Entre fous rires et larmes, naïveté et émotion, l'apprentissage d'une vie...
Mon avis
Celui-là, jamais entendu parler avant de tomber par hasard desus à la bibliothèque et de le prendre faute de trouver ceux que j'avais déjà en tête. Et je me dis que des fois, le hasard fait vraiment bien les choses, parce que vraiment, ce roman mérite d'être élu coup de coeur du mois au même titre que Cellulaire (même si ça n'a vraiment rien à voir...).
Rien à voir non plus avec l'exécrable Autobiographie d'une tueuse... Cette autobiographie-là (autobiographie fictive hein, c'est un roman) est celle d'un enfant, Courgette, qui raconte comment il s'est retrouvé dans un foyer pour enfants et sa vie au sein de ce foyer. C'est raconté avec la naïveté et la franchise propres à un enfant d'à peine dix ans. C'est drôle, c'est tendre, parfois émouvant, c'est tout simplement une petite merveille de bonheur.

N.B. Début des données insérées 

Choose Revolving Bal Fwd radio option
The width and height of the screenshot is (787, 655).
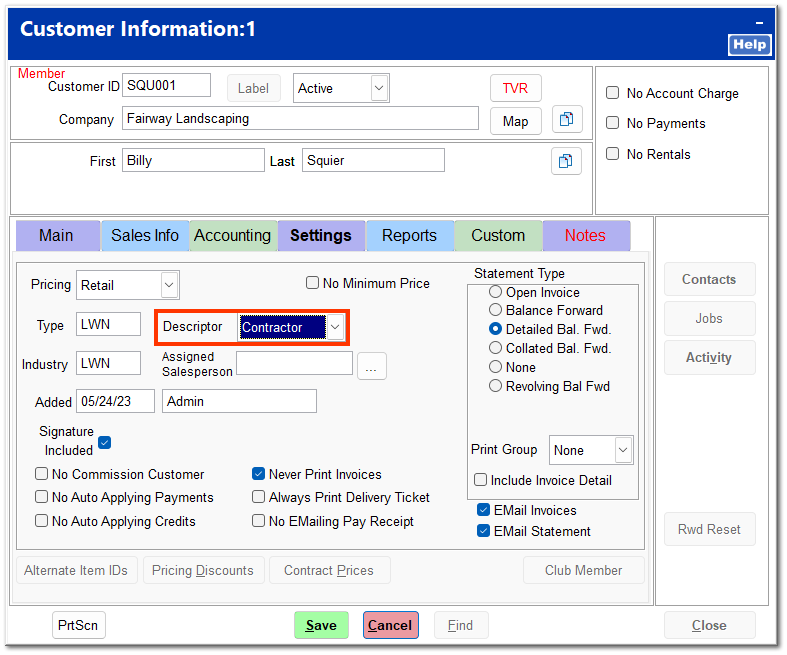(x=496, y=386)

Ça fait du bien, tout simplement.

mercredi 17 octobre 2007

Cellulaire - Stephen King


Si votre portable sonne,
surtout ne répondez plus.
L'enfer est au bout de la ligne.
Mon avis
Cher Stephen (mon héros, mon idole),
Oui, j'avoue, depuis quelque temps je t'avais délaissé (je te tutoie hein, après tout chez les anglophones c'est kif-kif). J'ai même honteusement laissé tomber la série de La Tour sombre il y a quelque chose comme un an, alors que j'en étais à la moitié du 7e tome, le dernier, ce qui me fait des milliers de pages à relire, j'ai honte... Mais je les relirai, parce que c'est vraiment un monument (puis surtout je suis amoureuse de Roland).
Bref, aujourd'hui c'est pas pour ça que je t'écris.

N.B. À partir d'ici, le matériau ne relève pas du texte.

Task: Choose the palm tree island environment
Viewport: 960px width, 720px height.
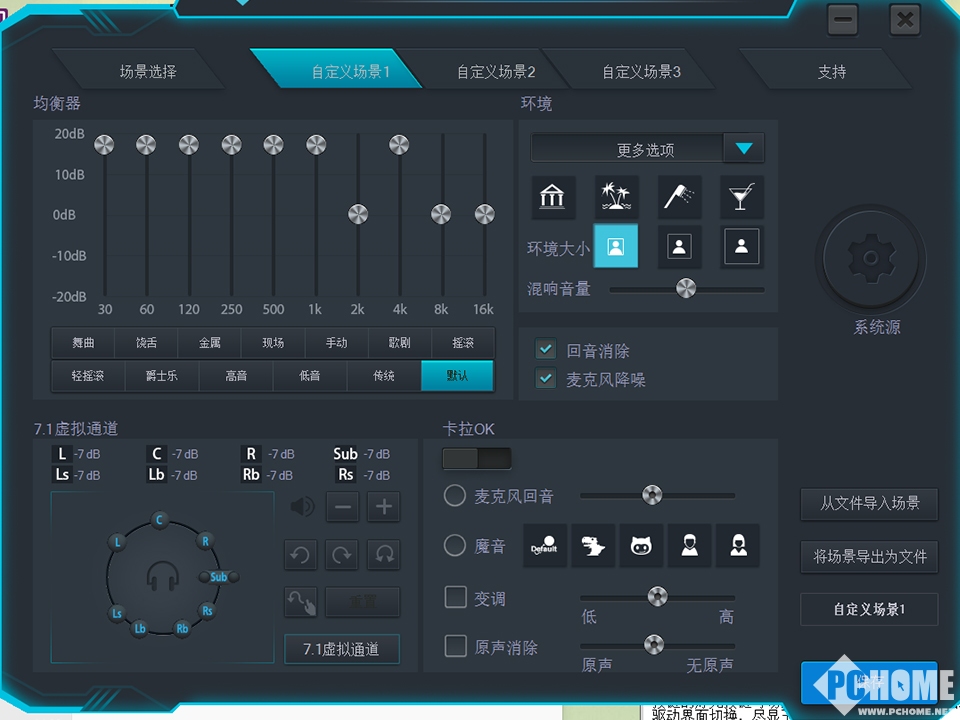Action: click(616, 198)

Aujourd'hui je t'écris juste pour te dire que je viens de terminer ton dernier roman (du moins je crois que c'est le dernier, du moins c'est un très récent), et que encore une fois, je ne suis pas déçue. Je dirais même que je suis plus que satisfaite. Allez, soyons francs, je suis aux anges... ça faisait longtemps qu'on s'était pas vus mais c'est comme si on ne s'était pas quittés. J'ai retrouvé ta plume incomparable (avec peut-être une petite touche de subtilité en plus par rapport à avant?), ton petit humour toujours bien placé, tes histoires tordues comme je les aime, ton talent pour me faire vivre à l'intérieur de tes personnages, puis il faut le dire, ton goût incomparable pour les boyaux et autres trucs sanguinolents (mais toujours sans excès, pile poil ce qu'il faut).
Alors moi je dis, tu mérites d'être élu coup de cœur du mois avec ce bouquin, même si le mois est pas encore fini.